▶ AVAILABLE DATA
____
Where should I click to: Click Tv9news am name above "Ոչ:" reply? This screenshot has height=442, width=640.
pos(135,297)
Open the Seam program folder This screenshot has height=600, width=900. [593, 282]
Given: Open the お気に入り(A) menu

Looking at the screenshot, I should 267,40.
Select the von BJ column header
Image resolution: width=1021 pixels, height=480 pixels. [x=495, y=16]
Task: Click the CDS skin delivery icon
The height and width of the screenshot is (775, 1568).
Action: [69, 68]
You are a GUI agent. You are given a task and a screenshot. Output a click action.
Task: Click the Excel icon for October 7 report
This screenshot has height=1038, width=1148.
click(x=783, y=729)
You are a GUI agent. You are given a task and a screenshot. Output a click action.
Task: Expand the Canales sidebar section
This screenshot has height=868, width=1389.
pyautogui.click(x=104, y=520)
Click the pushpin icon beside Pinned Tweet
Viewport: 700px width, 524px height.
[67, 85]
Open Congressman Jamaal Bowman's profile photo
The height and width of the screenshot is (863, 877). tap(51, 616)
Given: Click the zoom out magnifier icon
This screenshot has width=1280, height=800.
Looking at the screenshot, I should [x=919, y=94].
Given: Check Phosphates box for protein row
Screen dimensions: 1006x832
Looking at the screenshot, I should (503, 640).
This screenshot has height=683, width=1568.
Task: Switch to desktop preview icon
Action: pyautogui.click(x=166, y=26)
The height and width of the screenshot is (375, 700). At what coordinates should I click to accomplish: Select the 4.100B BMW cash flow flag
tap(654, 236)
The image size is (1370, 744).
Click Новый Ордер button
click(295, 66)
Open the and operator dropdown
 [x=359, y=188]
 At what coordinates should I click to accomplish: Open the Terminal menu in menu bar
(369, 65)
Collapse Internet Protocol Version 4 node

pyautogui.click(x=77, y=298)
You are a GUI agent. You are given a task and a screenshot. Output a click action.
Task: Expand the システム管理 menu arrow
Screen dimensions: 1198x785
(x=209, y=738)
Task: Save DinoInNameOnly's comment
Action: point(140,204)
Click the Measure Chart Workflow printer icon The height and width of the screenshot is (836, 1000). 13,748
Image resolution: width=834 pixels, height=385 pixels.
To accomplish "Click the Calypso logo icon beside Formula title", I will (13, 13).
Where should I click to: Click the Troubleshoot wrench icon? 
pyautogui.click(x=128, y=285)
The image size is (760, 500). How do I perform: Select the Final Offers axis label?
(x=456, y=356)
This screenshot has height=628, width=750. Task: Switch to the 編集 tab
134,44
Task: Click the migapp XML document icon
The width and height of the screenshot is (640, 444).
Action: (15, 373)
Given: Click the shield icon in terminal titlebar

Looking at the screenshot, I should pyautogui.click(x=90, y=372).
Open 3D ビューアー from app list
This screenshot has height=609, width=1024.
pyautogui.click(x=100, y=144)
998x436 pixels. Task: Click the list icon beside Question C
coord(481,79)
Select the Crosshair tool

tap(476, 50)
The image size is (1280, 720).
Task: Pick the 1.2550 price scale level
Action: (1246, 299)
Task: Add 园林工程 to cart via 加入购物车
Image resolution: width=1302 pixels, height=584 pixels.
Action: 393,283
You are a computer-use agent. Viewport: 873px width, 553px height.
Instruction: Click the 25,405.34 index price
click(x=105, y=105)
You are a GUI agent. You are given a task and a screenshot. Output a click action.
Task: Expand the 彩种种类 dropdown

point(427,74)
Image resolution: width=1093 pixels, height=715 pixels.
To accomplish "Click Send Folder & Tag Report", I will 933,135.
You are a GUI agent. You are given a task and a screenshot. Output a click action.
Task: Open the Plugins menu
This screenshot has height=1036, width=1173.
____
▶ EXERCISE REQUIREMENTS
An exact reproduction of all the entries above is required.

▶ WRITTEN RESPONSE
Where should I click to: Click Tv9news am name above "Ոչ:" reply? This screenshot has height=442, width=640.
pos(135,297)
Open the Seam program folder This screenshot has height=600, width=900. [593, 282]
Given: Open the お気に入り(A) menu

Looking at the screenshot, I should 267,40.
Select the von BJ column header
Image resolution: width=1021 pixels, height=480 pixels. [x=495, y=16]
Task: Click the CDS skin delivery icon
The height and width of the screenshot is (775, 1568).
Action: [69, 68]
You are a GUI agent. You are given a task and a screenshot. Output a click action.
Task: Click the Excel icon for October 7 report
This screenshot has height=1038, width=1148.
click(x=783, y=729)
You are a GUI agent. You are given a task and a screenshot. Output a click action.
Task: Expand the Canales sidebar section
This screenshot has height=868, width=1389.
pyautogui.click(x=104, y=520)
Click the pushpin icon beside Pinned Tweet
Viewport: 700px width, 524px height.
[67, 85]
Open Congressman Jamaal Bowman's profile photo
The height and width of the screenshot is (863, 877). tap(51, 616)
Given: Click the zoom out magnifier icon
This screenshot has width=1280, height=800.
Looking at the screenshot, I should [x=919, y=94].
Given: Check Phosphates box for protein row
Screen dimensions: 1006x832
Looking at the screenshot, I should (503, 640).
This screenshot has height=683, width=1568.
Task: Switch to desktop preview icon
Action: pyautogui.click(x=166, y=26)
The height and width of the screenshot is (375, 700). At what coordinates should I click to accomplish: Select the 4.100B BMW cash flow flag
tap(654, 236)
The image size is (1370, 744).
Click Новый Ордер button
click(295, 66)
Open the and operator dropdown
 [x=359, y=188]
 At what coordinates should I click to accomplish: Open the Terminal menu in menu bar
(369, 65)
Collapse Internet Protocol Version 4 node

pyautogui.click(x=77, y=298)
You are a GUI agent. You are given a task and a screenshot. Output a click action.
Task: Expand the システム管理 menu arrow
Screen dimensions: 1198x785
(x=209, y=738)
Task: Save DinoInNameOnly's comment
Action: point(140,204)
Click the Measure Chart Workflow printer icon The height and width of the screenshot is (836, 1000). 13,748
Image resolution: width=834 pixels, height=385 pixels.
To accomplish "Click the Calypso logo icon beside Formula title", I will (13, 13).
Where should I click to: Click the Troubleshoot wrench icon? 
pyautogui.click(x=128, y=285)
The image size is (760, 500). How do I perform: Select the Final Offers axis label?
(x=456, y=356)
This screenshot has height=628, width=750. Task: Switch to the 編集 tab
134,44
Task: Click the migapp XML document icon
The width and height of the screenshot is (640, 444).
Action: (15, 373)
Given: Click the shield icon in terminal titlebar

Looking at the screenshot, I should pyautogui.click(x=90, y=372).
Open 3D ビューアー from app list
This screenshot has height=609, width=1024.
pyautogui.click(x=100, y=144)
998x436 pixels. Task: Click the list icon beside Question C
coord(481,79)
Select the Crosshair tool

tap(476, 50)
The image size is (1280, 720).
Task: Pick the 1.2550 price scale level
Action: (1246, 299)
Task: Add 园林工程 to cart via 加入购物车
Image resolution: width=1302 pixels, height=584 pixels.
Action: 393,283
You are a computer-use agent. Viewport: 873px width, 553px height.
Instruction: Click the 25,405.34 index price
click(x=105, y=105)
You are a GUI agent. You are given a task and a screenshot. Output a click action.
Task: Expand the 彩种种类 dropdown

point(427,74)
Image resolution: width=1093 pixels, height=715 pixels.
To accomplish "Click Send Folder & Tag Report", I will 933,135.
You are a GUI agent. You are given a task and a screenshot. Output a click action.
Task: Open the Plugins menu
This screenshot has height=1036, width=1173.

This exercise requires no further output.